*What you need to do*
Only the count is expected: the number of lines below that contain "every".

*Material for the task*
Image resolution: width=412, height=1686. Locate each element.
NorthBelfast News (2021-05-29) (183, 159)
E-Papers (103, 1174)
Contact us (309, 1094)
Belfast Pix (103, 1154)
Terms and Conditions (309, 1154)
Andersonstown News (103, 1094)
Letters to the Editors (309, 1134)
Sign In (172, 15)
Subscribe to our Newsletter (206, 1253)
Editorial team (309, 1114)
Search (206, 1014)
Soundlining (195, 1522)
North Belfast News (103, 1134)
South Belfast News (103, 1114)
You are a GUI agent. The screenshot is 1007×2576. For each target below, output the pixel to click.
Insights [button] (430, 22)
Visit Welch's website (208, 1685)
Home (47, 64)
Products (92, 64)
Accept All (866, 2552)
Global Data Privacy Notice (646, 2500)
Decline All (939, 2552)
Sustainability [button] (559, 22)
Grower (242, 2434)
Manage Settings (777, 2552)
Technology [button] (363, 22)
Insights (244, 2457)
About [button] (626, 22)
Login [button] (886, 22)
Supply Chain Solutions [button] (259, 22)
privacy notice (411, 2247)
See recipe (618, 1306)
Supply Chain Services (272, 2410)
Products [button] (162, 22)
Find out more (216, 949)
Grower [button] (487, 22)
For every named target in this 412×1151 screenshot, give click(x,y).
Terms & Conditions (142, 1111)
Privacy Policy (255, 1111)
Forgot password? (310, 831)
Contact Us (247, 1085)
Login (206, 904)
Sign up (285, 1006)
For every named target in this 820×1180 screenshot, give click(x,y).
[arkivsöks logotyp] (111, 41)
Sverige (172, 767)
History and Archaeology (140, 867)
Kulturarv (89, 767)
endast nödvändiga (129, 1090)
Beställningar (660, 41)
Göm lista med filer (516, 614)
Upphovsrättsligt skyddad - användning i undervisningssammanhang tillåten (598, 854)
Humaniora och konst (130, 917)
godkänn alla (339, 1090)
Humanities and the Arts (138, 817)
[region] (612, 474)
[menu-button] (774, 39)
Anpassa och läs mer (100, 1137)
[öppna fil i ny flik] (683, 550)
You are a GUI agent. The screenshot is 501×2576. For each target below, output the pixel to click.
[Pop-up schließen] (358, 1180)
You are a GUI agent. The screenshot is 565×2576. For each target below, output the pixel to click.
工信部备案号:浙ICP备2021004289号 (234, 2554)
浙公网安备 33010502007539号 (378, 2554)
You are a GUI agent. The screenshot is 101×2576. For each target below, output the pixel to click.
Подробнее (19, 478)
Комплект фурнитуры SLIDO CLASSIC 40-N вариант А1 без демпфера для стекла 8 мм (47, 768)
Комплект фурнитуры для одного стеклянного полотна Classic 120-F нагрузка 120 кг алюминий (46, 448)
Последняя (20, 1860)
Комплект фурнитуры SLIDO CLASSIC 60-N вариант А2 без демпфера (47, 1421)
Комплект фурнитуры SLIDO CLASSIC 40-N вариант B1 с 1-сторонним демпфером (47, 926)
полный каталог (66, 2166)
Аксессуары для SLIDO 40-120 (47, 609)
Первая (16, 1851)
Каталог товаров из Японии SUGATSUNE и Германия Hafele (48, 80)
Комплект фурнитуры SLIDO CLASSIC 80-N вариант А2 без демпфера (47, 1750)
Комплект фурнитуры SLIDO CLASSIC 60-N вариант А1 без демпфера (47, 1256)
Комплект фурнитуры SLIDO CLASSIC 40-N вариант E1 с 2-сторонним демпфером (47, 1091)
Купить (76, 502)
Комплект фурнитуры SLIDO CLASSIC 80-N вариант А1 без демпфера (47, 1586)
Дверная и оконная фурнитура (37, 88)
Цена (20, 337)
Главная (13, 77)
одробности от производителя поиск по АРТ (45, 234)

*Response box*
2